“Para eso me mandan llamar siempre”, explica Filiberto García, el protagonista de El complot mongol. “Porque quieren muertos, pero también quieren tener las manos muy limpiecitas. Porque eso de los muertos se acabó con la bola y ahora todo se hace con la ley. Pero a veces la ley como que no alcanza y entonces me mandan llamar”. Filiberto, que aprendió a ser pistolero en los tiempos de la Revolución, la bola, se ha convertido en policía, aunque se siente un poco fuera de sitio en la nueva estructura de poder. Lleva trajes de gabardina, usa agua de colonia Yardley, juega al dominó y come tacos de ubre y dice todo el rato la palabra “pinche”. Créanme: todo el rato.
Estamos en México, en la larguísima etapa del PRI, en plena Guerra Fría, y el presidente de Estados Unidos va a visitar a su homólogo del sur. Una oscura conspiración articulada por el gobierno chino quiere aprovechar el viaje para liquidar al líder del mundo libre. Es entonces cuando las autoridades mexicanas recurren al viejo Filiberto, matón de buen fondo, noble y sincero, desencantado con los revolucionarios, “fabricante de muertos”, para que resuelva el pinche entuerto, trabajando mano a mano con el FBI y la KGB.

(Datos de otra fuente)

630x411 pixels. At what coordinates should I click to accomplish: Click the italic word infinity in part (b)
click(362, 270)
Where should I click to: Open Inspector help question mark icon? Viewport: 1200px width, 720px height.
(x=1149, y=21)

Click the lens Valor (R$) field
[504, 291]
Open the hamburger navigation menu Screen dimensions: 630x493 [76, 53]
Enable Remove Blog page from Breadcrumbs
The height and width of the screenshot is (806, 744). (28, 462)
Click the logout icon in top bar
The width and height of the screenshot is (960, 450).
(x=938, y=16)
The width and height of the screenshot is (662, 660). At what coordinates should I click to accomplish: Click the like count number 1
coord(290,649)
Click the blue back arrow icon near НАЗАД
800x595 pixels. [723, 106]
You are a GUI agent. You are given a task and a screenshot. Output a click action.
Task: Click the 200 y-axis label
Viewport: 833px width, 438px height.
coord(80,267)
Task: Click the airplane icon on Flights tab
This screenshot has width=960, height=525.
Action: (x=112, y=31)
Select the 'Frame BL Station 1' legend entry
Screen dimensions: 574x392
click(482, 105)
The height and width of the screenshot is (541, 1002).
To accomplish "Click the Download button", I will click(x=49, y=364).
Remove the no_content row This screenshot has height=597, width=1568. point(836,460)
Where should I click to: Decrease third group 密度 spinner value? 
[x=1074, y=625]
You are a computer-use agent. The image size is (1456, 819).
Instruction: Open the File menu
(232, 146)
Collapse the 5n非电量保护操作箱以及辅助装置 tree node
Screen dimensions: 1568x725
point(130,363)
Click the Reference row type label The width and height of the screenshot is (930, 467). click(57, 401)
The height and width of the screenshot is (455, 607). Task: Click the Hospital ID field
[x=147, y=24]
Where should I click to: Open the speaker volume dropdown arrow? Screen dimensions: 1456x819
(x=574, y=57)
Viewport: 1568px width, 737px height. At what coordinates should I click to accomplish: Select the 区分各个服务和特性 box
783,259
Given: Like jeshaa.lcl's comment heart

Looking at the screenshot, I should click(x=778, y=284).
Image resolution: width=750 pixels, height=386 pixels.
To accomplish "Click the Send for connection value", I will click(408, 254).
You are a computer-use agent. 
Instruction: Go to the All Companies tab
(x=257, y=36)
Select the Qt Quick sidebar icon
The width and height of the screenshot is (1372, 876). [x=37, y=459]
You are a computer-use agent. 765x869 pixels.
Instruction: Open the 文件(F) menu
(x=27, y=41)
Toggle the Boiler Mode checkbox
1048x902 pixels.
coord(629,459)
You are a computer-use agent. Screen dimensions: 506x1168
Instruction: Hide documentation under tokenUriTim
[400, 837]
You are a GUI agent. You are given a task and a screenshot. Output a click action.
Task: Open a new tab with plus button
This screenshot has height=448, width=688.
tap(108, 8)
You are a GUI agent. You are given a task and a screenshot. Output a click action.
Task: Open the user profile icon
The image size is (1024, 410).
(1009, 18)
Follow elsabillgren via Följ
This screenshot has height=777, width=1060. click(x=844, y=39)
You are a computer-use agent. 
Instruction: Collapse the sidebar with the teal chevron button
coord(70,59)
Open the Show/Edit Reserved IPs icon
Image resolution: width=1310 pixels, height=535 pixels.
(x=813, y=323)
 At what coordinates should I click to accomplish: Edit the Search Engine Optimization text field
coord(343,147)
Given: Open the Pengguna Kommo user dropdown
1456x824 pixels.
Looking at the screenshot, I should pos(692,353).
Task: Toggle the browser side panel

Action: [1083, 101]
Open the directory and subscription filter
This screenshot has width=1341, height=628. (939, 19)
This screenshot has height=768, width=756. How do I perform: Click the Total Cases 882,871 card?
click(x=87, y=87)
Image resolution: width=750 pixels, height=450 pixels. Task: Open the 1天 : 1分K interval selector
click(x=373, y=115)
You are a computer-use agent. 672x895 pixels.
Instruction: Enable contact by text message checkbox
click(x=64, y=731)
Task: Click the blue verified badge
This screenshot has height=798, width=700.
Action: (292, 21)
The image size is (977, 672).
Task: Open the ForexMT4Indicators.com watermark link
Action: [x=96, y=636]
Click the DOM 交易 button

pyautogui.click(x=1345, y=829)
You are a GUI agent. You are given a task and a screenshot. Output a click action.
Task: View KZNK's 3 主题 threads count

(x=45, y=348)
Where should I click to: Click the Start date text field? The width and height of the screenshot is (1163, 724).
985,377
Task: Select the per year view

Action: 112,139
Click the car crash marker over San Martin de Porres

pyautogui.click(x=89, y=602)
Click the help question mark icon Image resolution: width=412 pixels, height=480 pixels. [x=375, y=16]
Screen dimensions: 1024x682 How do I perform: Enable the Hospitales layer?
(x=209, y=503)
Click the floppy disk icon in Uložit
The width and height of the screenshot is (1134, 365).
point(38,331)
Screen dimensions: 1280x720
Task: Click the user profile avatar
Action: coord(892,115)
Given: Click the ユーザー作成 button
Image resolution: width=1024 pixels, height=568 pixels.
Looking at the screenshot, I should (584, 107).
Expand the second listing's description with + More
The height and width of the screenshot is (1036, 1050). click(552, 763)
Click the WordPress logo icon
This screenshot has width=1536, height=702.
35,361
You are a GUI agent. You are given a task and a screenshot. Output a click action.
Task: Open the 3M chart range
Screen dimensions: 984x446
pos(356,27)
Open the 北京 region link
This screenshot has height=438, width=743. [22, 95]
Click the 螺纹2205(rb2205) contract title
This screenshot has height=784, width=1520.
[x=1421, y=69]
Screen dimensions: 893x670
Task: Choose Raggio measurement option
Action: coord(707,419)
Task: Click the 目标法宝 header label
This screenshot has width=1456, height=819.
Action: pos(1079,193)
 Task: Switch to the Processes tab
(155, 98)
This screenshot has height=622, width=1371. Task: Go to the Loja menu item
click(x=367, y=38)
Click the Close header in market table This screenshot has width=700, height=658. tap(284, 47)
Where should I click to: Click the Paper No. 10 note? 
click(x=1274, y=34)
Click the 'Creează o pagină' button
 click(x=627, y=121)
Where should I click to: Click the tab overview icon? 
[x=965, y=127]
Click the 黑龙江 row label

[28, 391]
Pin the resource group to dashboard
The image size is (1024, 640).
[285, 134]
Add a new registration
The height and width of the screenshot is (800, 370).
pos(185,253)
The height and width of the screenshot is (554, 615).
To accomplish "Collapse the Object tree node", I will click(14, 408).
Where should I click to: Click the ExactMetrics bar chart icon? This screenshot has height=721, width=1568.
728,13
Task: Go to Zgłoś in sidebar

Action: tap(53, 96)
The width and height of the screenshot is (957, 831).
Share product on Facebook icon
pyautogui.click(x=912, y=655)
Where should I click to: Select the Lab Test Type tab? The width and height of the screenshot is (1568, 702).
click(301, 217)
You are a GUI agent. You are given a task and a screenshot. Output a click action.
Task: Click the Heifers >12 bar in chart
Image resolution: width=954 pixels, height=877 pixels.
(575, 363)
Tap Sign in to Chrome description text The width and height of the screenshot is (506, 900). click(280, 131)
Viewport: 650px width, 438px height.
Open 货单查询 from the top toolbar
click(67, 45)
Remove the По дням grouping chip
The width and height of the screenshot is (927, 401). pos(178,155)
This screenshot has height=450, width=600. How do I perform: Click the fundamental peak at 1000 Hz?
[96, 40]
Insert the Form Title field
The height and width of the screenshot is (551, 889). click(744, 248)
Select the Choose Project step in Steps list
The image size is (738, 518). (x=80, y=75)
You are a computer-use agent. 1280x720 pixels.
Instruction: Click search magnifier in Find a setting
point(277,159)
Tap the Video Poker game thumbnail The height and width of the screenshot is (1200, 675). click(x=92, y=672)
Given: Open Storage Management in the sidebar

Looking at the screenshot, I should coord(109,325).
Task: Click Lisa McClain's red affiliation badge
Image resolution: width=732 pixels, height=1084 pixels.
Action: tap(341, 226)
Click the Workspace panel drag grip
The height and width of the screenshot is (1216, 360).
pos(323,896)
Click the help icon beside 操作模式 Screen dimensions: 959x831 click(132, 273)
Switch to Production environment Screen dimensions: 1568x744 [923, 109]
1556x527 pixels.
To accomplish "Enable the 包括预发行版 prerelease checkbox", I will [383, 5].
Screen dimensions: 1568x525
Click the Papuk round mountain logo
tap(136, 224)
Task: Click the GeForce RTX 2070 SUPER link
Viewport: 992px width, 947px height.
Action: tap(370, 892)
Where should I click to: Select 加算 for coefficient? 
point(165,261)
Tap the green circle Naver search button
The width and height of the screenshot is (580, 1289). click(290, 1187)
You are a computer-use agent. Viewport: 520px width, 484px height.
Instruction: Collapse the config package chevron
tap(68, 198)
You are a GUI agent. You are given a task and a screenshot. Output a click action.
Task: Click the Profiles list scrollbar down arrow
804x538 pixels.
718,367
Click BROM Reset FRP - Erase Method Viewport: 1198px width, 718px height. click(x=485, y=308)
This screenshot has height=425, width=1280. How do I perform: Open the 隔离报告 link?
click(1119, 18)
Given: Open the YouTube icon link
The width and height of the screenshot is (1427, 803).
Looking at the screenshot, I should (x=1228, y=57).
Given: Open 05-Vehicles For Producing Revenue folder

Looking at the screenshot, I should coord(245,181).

Además del uso del lenguaje de los bajos fondos mexicanos, el gran tesoro del libro es su ambientación: la lectura es un viaje placentero por la Ciudad de México de los 60, al que se le estiraban las costuras de la vieja ciudad, lleno de cantinas y despachos polvorientos. Y en el viaje hay una parada especial en el Barrio Chino del DF, en la calle Dolores, conformado a principios del siglo XX, un remedo local de los suburbios orientales en los que se ambientaron tantas novelas negras estadounidenses, que el autor describe con todos los colores, olores y sabores.
El Barrio Chino es solo uno de los muchos guiños a los clásicos del hard boiled: escenarios, giros o personajes. De hecho, si Sam Spade bebiera tequila en vez de bourbon se parecería mucho a Filiberto García: duro, sarcástico y desesperanzado, algo descolocado en un mundo que cambia.
Diplomático mexicano, sólidamente anticomunista y crítico con el PRI, Rafael Bernal probó suerte como guionista en Hollywood y publicó una obra muy variada que incluye, además del género negro, el relato costumbrista, la historia de piratas o la ciencia ficción.
Yo solo he leído esta novela, publicada en 1969 sin mucho ruido, considerada hoy una de las cumbres de la literatura negra hispanoamericana. Poco ortodoxa, ácida, original y redonda, El complot mongol deja el sabor de los grandes novelas. Con una dosis generosa de chile picante, eso sí.